Funeral services held for decorated 100-year-old Canadian fighter ace
Funeral services held for decorated 100-year-old Canadian fighter ace
Funeral services were held Friday morning for Second World War fighter ace James "Stocky" Edwards in Courtenay, B.C.
Edwards was a decorated Canadian fighter pilot who died on May 14 in his home just three weeks shy of his 101st birthday, with his wife, Toni, and close friends by his side.
James 'Stocky' Edwards was widely considered Canada’s greatest living fighter pilot. (Submitted)
Prior to the service at Christ the King Catholic Church, Edwards' daughter, Dorothy Edwards, shared some of her memories of her father with the media.
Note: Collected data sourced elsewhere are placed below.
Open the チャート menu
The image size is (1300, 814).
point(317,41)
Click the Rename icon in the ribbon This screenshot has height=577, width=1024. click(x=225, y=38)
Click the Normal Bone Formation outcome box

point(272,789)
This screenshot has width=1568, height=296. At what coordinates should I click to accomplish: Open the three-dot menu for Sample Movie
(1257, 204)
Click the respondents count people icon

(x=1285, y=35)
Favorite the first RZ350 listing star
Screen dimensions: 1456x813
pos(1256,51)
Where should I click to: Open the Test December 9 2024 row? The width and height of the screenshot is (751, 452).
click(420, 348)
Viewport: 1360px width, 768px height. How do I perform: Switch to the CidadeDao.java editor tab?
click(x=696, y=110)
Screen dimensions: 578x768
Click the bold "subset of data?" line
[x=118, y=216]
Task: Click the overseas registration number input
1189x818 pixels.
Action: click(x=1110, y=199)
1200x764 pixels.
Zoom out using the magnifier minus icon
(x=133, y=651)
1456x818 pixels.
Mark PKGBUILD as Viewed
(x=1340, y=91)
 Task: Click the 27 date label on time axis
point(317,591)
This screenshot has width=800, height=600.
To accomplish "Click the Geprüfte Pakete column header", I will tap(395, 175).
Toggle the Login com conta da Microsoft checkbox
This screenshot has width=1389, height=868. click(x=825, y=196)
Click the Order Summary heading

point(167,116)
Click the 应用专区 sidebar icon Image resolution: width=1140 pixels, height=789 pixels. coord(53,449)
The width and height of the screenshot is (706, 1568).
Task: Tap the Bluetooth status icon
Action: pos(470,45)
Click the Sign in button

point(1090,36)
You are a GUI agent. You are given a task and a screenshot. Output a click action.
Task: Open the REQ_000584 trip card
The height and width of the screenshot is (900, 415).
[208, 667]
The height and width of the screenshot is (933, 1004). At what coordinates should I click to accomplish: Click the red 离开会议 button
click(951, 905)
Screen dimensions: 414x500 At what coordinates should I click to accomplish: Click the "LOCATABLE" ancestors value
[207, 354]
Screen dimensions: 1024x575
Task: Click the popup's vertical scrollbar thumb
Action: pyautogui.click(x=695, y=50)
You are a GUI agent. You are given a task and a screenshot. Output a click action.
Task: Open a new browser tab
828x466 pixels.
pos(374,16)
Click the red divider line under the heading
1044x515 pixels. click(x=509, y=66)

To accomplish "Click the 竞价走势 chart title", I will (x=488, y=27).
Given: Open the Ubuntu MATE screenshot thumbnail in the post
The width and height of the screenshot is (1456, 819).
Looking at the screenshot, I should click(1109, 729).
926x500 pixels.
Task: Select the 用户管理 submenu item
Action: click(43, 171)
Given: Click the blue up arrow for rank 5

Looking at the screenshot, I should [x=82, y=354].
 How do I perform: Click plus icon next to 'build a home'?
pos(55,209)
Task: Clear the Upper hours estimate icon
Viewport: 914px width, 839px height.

"It's a really sad day. He's my dad and he's not here now, but he was a hero when we needed heroes and now we need them again," she said.
Dorothy called her father an inspiration and noted that the funeral was being attended by many military personnel and friends who also admired him.
'DID EVERYTHING HE COULD'
Edwards was active in various charities and outdoor activities right up until his death.
"I think that he passed happily knowing that he did everything he could," said Edwards.
"Almost all [his interests] had the outdoors in common and the environment," she said. "He was a hunter and a fisherman and a painter. He had a whole lot of [passions], more than hobbies because he did them so well and for so long."
Edwards was well known internationally for his achievements, even being decorated several times by both Canada and France.
He was known for being humble, and his daughter says his children were unaware of their father's heroic past.
James 'Stocky' Edwards
"We didn't know at all about his heroism during the war and when we started to ask he would just pass it off," she said. "He was humble but proud in a very, very quiet way."
It wasn't until her father was approached by others that Edwards and her siblings realized the details of Edwards' past.
"People started just coming to seek him out from all over the world, really. He would accommodate everyone. He would do that with strangers that were interested," said Edwards.
Two Canadian military CF-18s jets and a Cormorant helicopter conducted a flyover above the church as Edwards' casket was being moved Friday.